Brian Lenihan’s full statement on banking released this morning also has a section on NAMA. Interestingly it states:
“The Government has decided, having consulted with the NAMA Board and the European Commission, that where the total exposure of a debtor is below a €20 million threshold in AIB and Bank of Ireland, that debtor’s loans will not now be transferred to NAMA. The threshold had previously been set at €5 million. … I have been advised by NAMA that there are 650 debtors with property-related debts of between €5m and €20m in these two banks. They account for just €6.6bn of the aggregate €80bn volume of NAMA eligible loans.”
So, €6.6bn worth of smaller loans will not be transferred to NAMA after all, as “Loans of this size can be efficiently managed by the banks themselves through their network of local representation and relationships.” Which makes one wonder why they needed to be transferred in the first place?

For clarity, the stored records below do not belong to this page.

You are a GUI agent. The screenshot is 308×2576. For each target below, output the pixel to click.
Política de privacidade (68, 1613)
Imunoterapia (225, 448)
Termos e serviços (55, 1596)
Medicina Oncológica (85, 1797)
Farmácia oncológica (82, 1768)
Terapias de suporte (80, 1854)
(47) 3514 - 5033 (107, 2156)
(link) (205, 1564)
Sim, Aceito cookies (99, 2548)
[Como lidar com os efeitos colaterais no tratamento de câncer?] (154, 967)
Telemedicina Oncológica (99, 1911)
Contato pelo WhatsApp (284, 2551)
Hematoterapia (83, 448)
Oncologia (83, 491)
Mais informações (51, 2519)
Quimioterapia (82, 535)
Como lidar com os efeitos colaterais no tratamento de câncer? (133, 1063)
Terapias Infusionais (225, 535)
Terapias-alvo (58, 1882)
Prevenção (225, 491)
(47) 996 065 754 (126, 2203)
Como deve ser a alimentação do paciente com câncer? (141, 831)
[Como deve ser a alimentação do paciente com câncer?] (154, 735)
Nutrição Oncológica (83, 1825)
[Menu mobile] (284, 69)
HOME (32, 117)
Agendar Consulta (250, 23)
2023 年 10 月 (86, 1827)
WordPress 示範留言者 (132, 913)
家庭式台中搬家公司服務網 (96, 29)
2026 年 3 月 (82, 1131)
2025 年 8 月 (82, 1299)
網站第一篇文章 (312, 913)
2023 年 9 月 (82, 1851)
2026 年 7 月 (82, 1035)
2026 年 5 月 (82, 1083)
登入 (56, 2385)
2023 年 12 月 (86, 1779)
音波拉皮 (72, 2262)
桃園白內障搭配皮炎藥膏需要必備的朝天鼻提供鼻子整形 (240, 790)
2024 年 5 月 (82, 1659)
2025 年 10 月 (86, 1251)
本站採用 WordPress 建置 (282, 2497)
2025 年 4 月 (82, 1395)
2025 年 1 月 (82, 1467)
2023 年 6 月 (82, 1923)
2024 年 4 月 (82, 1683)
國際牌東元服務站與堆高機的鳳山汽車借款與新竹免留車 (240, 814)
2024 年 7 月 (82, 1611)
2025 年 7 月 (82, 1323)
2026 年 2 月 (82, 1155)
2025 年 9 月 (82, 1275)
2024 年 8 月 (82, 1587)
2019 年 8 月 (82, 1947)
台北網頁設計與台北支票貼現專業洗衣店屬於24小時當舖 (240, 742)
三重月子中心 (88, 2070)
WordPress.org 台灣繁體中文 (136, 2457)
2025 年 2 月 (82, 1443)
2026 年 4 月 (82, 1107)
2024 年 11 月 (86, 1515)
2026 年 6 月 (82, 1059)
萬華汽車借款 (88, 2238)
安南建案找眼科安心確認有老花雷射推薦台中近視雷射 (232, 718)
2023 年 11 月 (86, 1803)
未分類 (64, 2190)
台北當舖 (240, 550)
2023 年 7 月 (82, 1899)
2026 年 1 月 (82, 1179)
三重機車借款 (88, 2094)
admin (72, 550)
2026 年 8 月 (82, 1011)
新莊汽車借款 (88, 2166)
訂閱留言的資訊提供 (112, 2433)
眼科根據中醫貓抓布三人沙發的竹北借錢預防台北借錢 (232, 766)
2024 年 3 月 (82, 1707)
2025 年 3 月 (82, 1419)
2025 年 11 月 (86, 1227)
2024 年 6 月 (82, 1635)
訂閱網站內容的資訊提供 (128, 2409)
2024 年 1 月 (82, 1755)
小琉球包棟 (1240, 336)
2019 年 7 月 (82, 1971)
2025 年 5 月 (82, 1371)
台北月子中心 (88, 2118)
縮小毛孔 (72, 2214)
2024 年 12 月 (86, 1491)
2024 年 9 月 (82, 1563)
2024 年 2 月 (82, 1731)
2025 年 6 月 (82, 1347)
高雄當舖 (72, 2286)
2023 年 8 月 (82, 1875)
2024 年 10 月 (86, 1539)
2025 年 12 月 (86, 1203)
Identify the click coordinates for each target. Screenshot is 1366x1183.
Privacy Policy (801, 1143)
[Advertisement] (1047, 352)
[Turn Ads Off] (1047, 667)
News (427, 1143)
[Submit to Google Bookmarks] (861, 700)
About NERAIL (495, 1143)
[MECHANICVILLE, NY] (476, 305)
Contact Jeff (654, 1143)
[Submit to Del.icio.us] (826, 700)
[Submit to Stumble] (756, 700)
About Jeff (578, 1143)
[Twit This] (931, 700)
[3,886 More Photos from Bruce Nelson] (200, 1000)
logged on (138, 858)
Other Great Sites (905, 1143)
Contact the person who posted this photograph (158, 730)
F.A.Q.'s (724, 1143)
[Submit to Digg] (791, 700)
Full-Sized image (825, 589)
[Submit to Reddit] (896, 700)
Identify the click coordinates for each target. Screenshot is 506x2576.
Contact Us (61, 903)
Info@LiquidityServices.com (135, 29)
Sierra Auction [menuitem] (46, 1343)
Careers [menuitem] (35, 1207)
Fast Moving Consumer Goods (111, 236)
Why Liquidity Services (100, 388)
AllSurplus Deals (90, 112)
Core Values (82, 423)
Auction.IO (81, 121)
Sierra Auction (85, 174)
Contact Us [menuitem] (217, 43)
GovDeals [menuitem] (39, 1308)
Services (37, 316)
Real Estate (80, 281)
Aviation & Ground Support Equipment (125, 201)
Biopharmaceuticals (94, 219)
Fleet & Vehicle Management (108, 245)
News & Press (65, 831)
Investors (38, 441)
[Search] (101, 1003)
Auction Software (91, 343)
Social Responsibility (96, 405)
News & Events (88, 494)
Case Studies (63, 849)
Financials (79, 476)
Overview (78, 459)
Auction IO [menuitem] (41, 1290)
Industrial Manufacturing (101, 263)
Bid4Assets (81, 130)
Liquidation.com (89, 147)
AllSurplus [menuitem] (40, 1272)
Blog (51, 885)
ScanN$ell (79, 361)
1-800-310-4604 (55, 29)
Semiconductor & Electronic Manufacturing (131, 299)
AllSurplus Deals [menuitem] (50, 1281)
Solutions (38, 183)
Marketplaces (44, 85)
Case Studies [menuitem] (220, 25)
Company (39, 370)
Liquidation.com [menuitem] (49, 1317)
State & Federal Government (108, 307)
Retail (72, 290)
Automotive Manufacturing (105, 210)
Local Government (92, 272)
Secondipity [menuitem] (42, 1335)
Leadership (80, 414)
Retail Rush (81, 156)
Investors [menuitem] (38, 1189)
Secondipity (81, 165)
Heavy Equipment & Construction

It would be interesting to know the geography of these €5-20m properties. One assumes that there is a lot of housing and land outside of the principal cities which have just exited the potential NAMA portfolio. What will be left is the more viable, larger developments in more prime locations (along with the more marginal stuff transferred from Anglo, Irish Nationwide and EBS). One assumes this means that a large chunk of the marginal sites and the owners who have less experience and weaker or no business plan have fallen out of NAMA’s remit. This will certainly make the life of NAMA easier, and make it more likely to succeed, with the banks themselves left to work out what to do with the properties. Presumably they will either try to make them going concerns or off-load them at a loss. It will be interesting to see how such offloading might affect the work of NAMA given that these impaired assets will no longer be coordinated by a single entity.